Editor’s Note: The Paris terrorist attacks on Nov. 13 stunned the city and the world. As is often the case after traumatic events, schools have a unique and important responsibility in helping students understand and cope with tragedy.
Michael Kopp is an Upper School Social Studies teacher at the American School of Paris. Despite difficulty in not having answers to his students’ questions about the attacks, he and his colleagues had a job to do Monday morning: teach children.
Monday morning did not seem like it was going to be an ordinary day. After the morning faculty meetings and student assemblies had brought the community together to reflect on our collective response to Friday night’s terror attacks in Paris, it was time for the school day to begin.
Educators are no strangers to the challenge of helping students navigate the complex set of emotions and ideas that emerge at times of terror and crisis. History teachers, in particular, seem to find themselves asked for explanations of complex world events. Yet history does not necessarily hold the answer to events like those of Friday night in Paris.
An historian who tells you that history can help predict the future is most surely a charlatan, and the historian who understands history only through the lens of current events will be disregarded as narrow and naive. It is this situation that brought to mind a lesson I learned as a college student preparing to become a teacher.
Shortly after the events of Sept. 11, 2001, I began classroom observations as part of my teacher training program to become a licensed history teacher. My mentor teacher was an intelligent, highly-experienced, and perhaps slightly jaded educator to whom I looked as the voice of all teaching knowledge. After a faculty meeting about education reform, he said to me, “You know, in all this talk about reform and the future of education, the history and humanities teachers get marginalized — but on Sept. 12, everyone looks at us for an explanation of what’s going on in the world.”
I have thought about this idea periodically over the last decade of my teaching career in U.S. public schools and in international schools around the world. Yet these words never challenged me so much as in the last ten months. As a history teacher at the American School of Paris, my colleagues and I have been faced with the unenviable task of trying to make sense, both for ourselves and our students, of two different acts of terror in our home city.

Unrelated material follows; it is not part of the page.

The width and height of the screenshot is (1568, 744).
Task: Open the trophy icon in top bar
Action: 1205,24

As I’m sure history teachers around the world can attest, there is something about our subject that draws questions from students about the current state of our world, and on Monday evening I received an email from a student remarking that she felt like these events were a defining moment. She wanted to know if we could talk about them in class the next day. As someone who has devoted my career to educating young people, it is painful to have no answers for students in times like these.
It was this sense of despair in the wake of Friday night’s terror attacks in Paris that gave me pause to reflect on the words of my mentor teacher. And upon reflection, I realized that he might have been a bit wrong. Because on Monday morning I had no answers to give, but I had a very important job to do.

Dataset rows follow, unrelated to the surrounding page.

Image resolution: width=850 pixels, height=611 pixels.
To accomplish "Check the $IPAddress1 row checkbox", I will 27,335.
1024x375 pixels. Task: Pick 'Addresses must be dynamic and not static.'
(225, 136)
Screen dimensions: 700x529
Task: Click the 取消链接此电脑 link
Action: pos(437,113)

I needed to teach history the way that I teach it every day, and so I started teaching. And my colleagues started teaching, too — they taught calculus, and biology, and computer science, and literature. My colleagues in the Lower School taught kids how to read, to play musical instruments, to make art. We needed to carry on with what we do best as teachers.
I was struck by the realization that I should not look for an explanation within my subject, but I should look outward to the significance of our work as teachers and the importance of what we do every day. History and Humanities teachers have no corner on the market when it comes to the values of our society — those values that are challenged by acts of terror.

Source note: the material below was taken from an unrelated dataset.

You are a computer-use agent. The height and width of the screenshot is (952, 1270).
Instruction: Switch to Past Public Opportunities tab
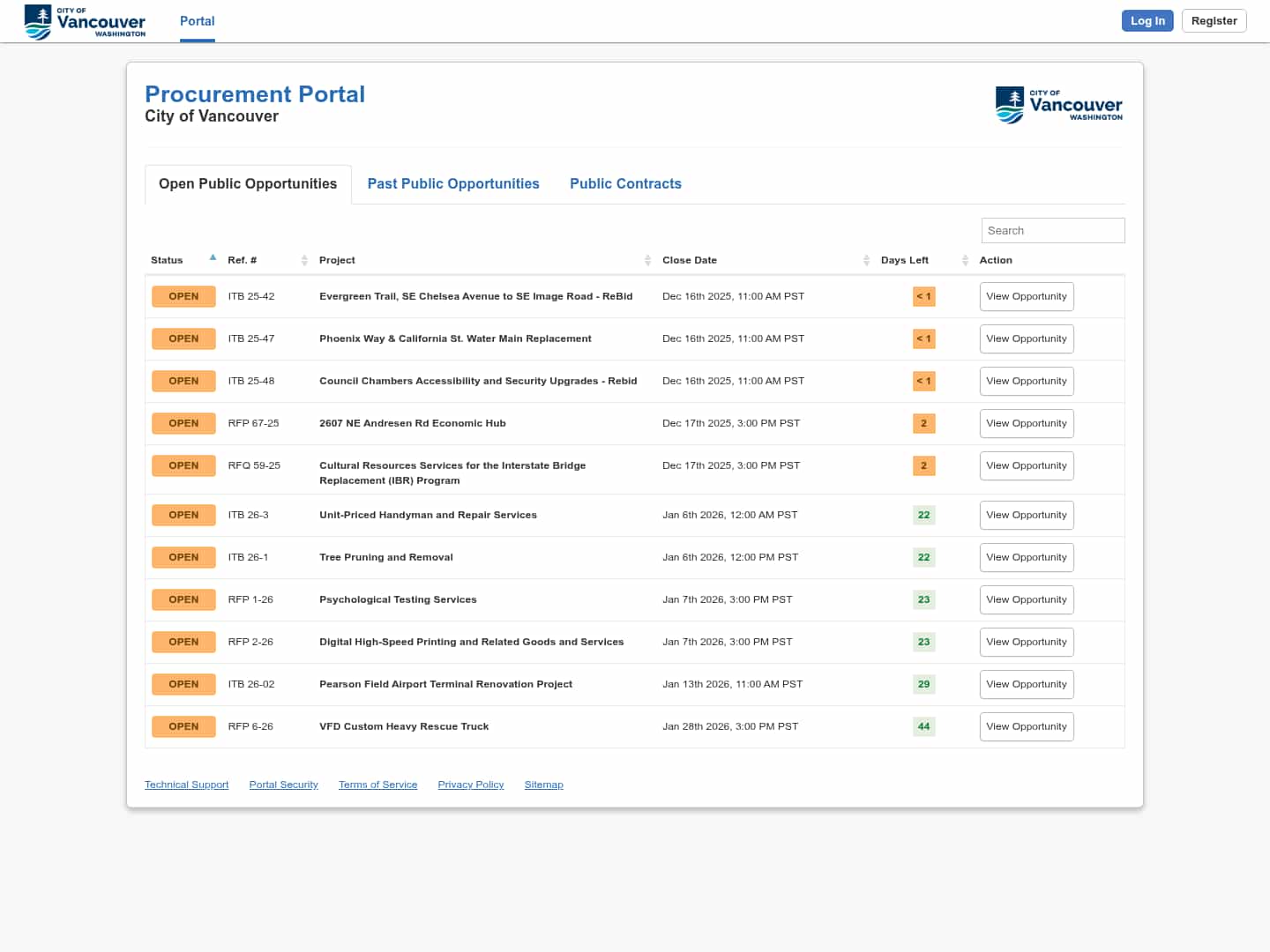453,183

We may safeguard some very precious truths about what it is that makes us human, but we are only one piece of the mosaic. And this is where my mentor got it wrong. The horror and tragedy of acts of terror designed to target innocent people cannot be explained by looking only inward to construct some meaning or provide some answers, and they surely cannot be explained by a group of well-meaning social studies teachers.
But, as the American activist and history teacher Howard Zinn said, to live in defiance of all that is bad around us is itself a marvelous victory. And by teaching on Monday morning, my colleagues and I at the American School of Paris made a very clear statement of defiance against the “bad” that was facing our community.
We could not answer all of our students’ questions, but we could continue to teach and to build upon our shared values in a way that flies in the face of acts of terror.